Problem:
Find all lines below containing the string "Print" and return them.

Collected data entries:
_ _ _ _ _

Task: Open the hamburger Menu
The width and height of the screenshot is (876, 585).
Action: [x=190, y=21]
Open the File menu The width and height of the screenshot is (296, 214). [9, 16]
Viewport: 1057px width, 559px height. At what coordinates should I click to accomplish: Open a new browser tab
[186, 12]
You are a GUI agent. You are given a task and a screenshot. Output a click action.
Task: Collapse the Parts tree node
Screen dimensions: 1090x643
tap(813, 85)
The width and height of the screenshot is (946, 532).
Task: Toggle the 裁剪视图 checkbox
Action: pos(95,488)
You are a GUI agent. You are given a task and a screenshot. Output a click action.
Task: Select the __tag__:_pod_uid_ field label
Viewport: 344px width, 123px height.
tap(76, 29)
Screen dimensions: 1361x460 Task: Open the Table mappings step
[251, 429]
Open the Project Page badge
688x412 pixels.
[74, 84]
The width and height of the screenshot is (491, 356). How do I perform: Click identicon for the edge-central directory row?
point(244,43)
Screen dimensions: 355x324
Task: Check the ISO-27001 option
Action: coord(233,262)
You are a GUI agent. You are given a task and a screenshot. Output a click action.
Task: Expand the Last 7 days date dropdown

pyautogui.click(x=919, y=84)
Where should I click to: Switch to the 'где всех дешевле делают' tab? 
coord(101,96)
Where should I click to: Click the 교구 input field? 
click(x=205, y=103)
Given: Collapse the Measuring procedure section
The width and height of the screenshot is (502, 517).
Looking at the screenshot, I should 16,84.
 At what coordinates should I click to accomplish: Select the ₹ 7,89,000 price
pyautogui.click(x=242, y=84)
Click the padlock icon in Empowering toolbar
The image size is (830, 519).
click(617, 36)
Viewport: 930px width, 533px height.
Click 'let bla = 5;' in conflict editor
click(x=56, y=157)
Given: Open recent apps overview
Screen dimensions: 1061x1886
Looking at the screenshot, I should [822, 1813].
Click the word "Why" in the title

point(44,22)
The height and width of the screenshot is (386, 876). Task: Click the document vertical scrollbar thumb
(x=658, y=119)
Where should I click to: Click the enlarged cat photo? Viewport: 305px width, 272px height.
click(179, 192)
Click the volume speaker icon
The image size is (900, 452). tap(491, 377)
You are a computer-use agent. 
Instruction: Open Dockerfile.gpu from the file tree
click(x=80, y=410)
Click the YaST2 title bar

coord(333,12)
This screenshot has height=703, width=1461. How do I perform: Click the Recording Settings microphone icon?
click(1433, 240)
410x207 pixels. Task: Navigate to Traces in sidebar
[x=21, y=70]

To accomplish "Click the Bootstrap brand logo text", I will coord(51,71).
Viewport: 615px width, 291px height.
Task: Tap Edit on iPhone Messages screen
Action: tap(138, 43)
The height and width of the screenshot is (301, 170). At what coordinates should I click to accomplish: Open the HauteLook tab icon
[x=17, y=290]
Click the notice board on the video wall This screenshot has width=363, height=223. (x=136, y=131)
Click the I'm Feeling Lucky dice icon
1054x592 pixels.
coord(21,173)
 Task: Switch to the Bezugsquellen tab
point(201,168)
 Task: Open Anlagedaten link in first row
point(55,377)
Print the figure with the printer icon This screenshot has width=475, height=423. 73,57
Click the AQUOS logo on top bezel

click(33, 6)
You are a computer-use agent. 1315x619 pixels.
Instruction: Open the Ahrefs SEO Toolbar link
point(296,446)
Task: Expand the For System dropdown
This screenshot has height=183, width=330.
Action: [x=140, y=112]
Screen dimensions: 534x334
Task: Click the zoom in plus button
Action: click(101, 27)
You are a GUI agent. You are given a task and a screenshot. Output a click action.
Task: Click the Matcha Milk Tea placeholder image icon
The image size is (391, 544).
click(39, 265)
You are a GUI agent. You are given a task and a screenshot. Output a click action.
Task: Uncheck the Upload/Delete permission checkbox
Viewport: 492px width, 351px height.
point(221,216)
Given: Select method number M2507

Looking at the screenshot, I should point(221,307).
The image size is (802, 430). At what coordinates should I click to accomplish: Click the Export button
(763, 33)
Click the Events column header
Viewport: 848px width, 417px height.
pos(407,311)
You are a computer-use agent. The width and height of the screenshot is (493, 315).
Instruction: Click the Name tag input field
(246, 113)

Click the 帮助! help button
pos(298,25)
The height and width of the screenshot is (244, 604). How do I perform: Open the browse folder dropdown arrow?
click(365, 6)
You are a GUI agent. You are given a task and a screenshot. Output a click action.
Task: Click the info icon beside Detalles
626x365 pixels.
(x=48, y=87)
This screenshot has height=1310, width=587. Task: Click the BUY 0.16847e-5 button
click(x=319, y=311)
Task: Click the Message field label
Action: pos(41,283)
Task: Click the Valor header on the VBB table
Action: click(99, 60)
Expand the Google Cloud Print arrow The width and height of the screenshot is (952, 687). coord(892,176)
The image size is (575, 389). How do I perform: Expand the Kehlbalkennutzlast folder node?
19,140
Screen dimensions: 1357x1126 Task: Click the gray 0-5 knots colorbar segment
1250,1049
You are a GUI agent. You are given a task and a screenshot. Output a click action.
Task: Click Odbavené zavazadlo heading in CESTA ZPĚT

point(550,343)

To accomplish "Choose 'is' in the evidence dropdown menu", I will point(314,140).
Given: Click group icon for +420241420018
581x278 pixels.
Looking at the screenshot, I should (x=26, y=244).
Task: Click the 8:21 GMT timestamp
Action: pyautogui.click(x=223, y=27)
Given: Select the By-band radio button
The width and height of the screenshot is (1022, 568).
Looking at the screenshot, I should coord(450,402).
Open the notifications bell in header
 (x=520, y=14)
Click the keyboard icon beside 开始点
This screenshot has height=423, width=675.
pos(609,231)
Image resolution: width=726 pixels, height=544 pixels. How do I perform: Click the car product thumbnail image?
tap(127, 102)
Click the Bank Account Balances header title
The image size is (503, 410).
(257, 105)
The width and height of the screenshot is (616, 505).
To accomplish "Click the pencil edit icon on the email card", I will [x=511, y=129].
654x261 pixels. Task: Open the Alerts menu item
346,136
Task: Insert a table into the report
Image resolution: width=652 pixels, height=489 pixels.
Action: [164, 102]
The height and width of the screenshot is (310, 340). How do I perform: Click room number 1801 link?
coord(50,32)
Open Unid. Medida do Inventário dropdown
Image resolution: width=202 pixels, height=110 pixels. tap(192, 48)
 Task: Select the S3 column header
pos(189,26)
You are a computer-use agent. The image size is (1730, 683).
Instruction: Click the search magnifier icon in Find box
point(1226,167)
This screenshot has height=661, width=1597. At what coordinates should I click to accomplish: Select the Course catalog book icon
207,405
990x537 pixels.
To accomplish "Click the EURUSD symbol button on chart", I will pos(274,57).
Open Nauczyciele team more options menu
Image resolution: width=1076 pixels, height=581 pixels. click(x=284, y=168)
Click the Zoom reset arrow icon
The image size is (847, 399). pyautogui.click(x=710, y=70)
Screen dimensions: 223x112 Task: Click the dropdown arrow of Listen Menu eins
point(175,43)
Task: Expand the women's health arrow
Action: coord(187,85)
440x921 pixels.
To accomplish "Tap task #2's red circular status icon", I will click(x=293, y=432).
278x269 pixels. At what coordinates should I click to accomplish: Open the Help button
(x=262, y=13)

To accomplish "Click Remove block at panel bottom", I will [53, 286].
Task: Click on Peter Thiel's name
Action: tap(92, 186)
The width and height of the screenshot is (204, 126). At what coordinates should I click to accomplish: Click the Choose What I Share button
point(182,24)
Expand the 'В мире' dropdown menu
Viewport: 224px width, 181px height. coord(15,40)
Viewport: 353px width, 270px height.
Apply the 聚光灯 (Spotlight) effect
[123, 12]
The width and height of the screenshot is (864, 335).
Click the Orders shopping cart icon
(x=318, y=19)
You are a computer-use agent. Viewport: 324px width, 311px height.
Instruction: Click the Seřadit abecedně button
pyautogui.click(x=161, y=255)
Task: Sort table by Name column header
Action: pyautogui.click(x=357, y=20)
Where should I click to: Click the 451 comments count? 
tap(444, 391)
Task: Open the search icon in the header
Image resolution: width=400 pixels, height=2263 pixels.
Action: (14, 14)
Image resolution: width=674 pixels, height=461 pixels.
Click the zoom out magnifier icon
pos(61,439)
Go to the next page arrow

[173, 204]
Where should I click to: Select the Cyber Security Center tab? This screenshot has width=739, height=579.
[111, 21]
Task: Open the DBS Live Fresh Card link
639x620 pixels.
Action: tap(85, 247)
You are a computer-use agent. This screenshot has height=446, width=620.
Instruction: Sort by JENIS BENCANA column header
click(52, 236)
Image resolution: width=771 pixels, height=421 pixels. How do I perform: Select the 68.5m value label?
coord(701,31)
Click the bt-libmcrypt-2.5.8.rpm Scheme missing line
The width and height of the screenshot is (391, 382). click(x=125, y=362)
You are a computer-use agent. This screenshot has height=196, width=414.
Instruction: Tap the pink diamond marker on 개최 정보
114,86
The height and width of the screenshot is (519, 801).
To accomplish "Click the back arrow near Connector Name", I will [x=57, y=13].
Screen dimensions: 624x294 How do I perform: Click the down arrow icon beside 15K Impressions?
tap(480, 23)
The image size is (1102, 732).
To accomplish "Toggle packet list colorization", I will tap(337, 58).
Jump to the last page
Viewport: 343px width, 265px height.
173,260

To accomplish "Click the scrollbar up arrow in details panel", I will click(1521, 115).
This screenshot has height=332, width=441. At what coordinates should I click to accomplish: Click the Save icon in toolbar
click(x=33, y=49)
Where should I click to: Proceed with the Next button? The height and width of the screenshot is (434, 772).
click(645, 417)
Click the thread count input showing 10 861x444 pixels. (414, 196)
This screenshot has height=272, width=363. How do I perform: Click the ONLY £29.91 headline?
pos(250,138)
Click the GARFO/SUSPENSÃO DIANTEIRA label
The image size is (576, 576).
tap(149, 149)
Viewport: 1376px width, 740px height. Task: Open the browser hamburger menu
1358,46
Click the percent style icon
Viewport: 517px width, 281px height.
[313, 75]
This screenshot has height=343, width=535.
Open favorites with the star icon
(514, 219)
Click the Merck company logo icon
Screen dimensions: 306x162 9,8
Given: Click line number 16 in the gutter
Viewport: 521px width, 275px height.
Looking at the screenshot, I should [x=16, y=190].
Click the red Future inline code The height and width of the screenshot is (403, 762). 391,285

_ _ _ _ _

Solution:
Print the figure with the printer icon This screenshot has width=475, height=423. 73,57
Expand the Google Cloud Print arrow The width and height of the screenshot is (952, 687). coord(892,176)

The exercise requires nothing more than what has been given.